Vou picar nas minhas memórias alguns momentos engraçados, cómicos até, vividos ao lado do Manuel. MMG, conhecido pela rara educação dos seus gestos e palavras, tinha uma certa inclinação para fazer gaffes. Sempre que eu vinha a casa de férias, telefonava-lhe logo, sabendo que trataria de imediato de organizar para mim uma agenda de jantares, festas e passeios divertidos. Numa dessas vezes, levou-me com ele a casa de uns novos amigos, para jantar. Os anfitriões vieram receber-nos à porta e, depois de ser apresentada, MMG lembrou a gaffe que uns meses atrás tinha feito : advertiu os recém-chegados de um mau hábito que os laurentinos cultivavam, elegendo o “frango à cafreal” como a iguaria que mais os representava, receita essa que MMG achava sensaborona, um sem-graça. E qual era o prato da noite?

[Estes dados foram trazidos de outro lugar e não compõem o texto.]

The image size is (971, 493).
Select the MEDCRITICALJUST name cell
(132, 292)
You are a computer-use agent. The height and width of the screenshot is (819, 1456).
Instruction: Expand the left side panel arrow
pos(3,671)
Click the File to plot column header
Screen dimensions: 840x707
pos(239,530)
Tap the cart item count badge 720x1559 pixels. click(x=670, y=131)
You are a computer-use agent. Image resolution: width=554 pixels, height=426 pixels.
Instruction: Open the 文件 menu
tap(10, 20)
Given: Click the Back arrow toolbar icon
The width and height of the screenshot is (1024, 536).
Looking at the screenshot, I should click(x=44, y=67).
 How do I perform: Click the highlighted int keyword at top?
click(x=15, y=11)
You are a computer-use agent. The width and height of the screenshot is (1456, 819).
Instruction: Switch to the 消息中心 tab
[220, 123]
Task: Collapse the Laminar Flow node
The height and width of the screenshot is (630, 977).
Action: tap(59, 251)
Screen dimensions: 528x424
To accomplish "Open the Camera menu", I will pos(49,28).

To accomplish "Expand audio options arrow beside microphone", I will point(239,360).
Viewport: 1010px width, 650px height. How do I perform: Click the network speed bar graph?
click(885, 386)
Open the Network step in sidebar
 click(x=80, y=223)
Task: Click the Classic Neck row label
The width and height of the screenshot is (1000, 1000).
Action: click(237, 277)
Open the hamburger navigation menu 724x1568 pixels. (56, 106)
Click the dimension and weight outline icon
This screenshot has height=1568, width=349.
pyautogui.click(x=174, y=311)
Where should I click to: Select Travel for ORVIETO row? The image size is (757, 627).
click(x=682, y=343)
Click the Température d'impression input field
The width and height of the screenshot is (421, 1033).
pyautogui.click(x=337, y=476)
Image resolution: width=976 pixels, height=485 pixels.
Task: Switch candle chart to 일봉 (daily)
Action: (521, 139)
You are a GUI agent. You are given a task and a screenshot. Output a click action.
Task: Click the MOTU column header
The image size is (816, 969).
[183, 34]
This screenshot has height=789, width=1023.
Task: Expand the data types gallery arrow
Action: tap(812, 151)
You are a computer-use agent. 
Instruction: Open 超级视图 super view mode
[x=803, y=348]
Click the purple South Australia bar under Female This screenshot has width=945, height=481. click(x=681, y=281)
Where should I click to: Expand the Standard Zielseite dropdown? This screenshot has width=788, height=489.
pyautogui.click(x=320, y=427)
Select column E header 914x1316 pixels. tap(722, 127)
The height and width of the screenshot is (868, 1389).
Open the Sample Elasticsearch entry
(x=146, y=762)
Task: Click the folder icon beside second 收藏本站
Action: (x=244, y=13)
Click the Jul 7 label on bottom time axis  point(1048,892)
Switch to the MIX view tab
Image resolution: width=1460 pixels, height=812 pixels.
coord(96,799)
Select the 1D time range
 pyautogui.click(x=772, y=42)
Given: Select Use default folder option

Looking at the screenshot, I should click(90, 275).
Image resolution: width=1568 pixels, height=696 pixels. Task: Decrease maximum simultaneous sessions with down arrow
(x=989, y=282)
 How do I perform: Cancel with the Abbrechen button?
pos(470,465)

O dito frango. Pois não é que a adorável dona daquela casa, sorrindo francamente para o Manuel e para mim, avisou que também na nossa noite teríamos o mesmo prato!!! Olhei para o meu querido amigo e vi-o empalidecer, sendo que na testa começavam a aparecer umas pérolazinhas de um aflito suor!

A próxima ainda foi mais de nos pôr todos a rir. Era Natal e o costume da terra obrigava os mais novos a apresentar, de casa em casa, os festivos cumprimentos; quando o Manuel chegou a casa dos meus pais, já devia ter feito uma longa ronda; em cada casa, recebidos os cumprimentos, oferecia-se um xinguito (normalmente whisky) e uns aperitivos, sendo de mau tom recusar; MMG tocou à nossa porta, fui com o pai recebê-lo, dei-lhe um abraço apertado de Boas Festas, o pai estendeu-lhe a mão, mão que o Manuel não apertou, mas…beijou! Tudo acabou em bem, com gargalhadas e comentários ao extenuante costume local das visitas natalícias.

Bem hajas, querido Manuel por teres sido tão meu amigo!

Mil beijinhos
Tia MJ"

[Para ver fotos de Maria João Seixas tiradas por Manuel Augusto Martins Gomes clique aqui]


MANUEL
por Maria Angélica Bacharel (cunhada e amiga)
Lisboa, 2008
in Doce Amarelo que Aquece


"Foi aparentemente pacífica a entrada do Manel no “clã” Bacharolo. E digo que foi aparentemente pacífica porque tendo em conta as tradições profundamente religiosas a família esperaria outra escolha por parte da nossa  “pequenina” . Acresce o facto que havia um sentimento de profunda protecção para com a mana caçula e todos nós, mais ou menos a medo, procurávamos chamar a atenção para a profunda diferença de idades entre ambos. 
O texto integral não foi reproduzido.